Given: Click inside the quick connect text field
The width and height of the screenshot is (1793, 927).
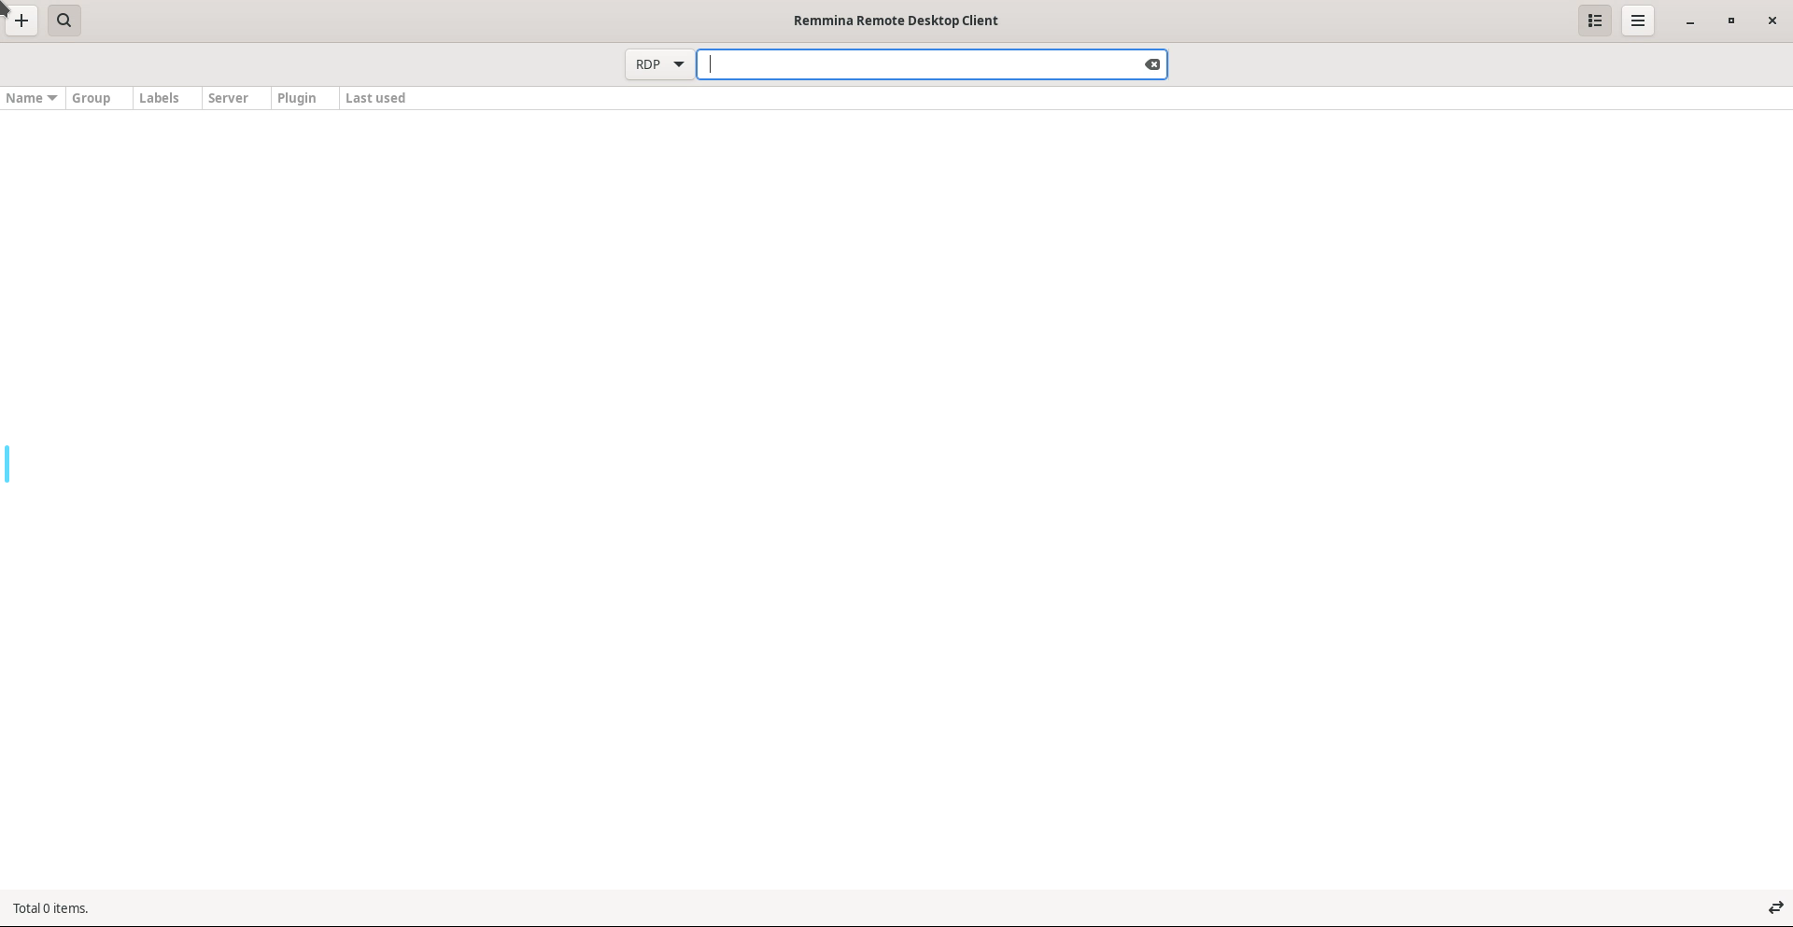Looking at the screenshot, I should pos(925,64).
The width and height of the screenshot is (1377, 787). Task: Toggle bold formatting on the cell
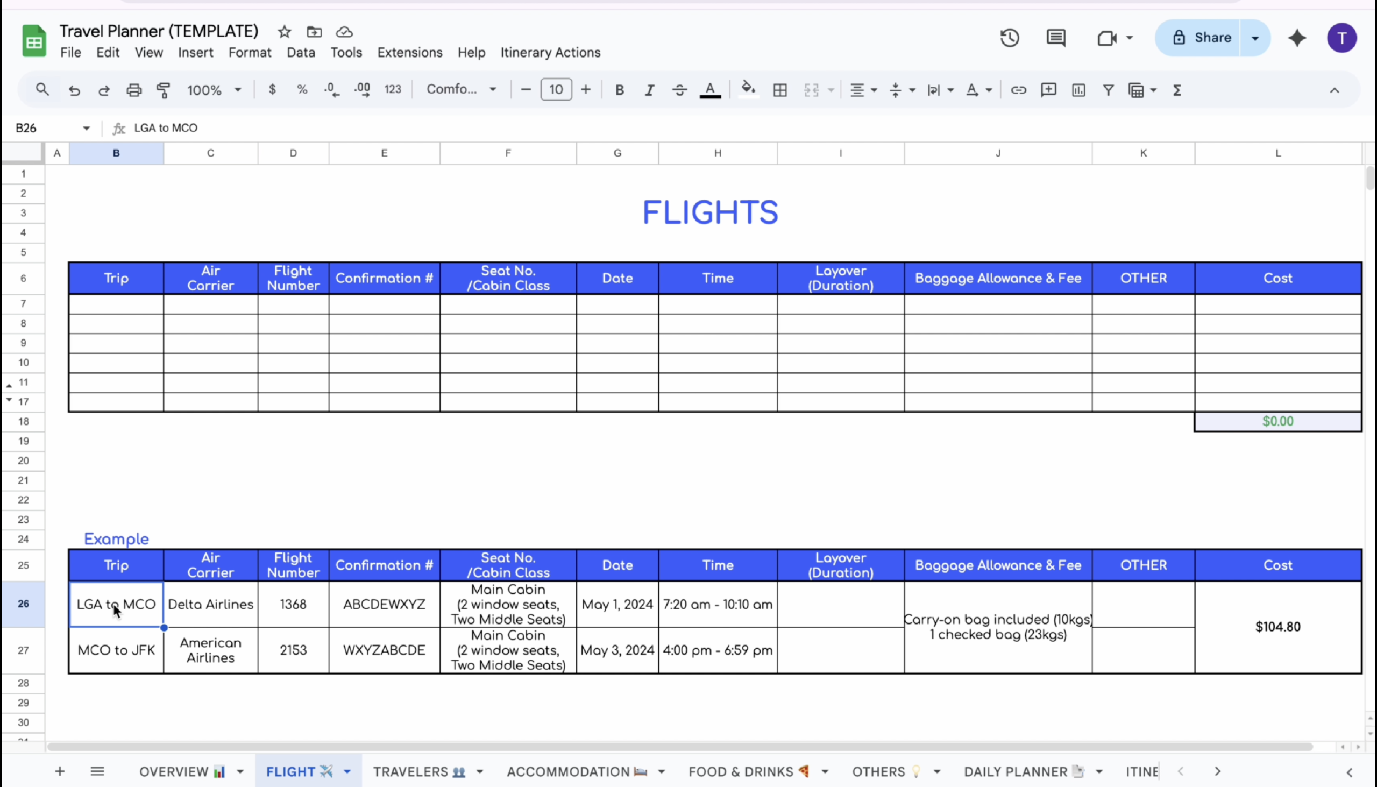click(619, 90)
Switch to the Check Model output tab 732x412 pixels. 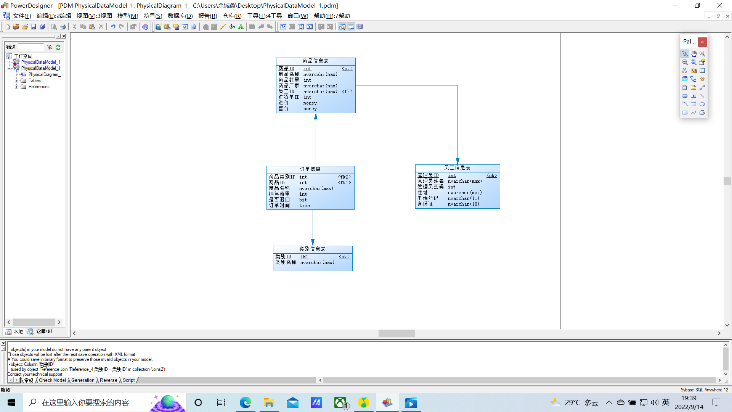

===============

THE TASK | You are asked to output the records precisely as they appear, minus any pictures.

WRITTEN SOLUTION |
Given: Click inside the quick connect text field
The width and height of the screenshot is (1793, 927).
Looking at the screenshot, I should pos(925,64).
The width and height of the screenshot is (1377, 787). Task: Toggle bold formatting on the cell
click(619, 90)
Switch to the Check Model output tab 732x412 pixels. 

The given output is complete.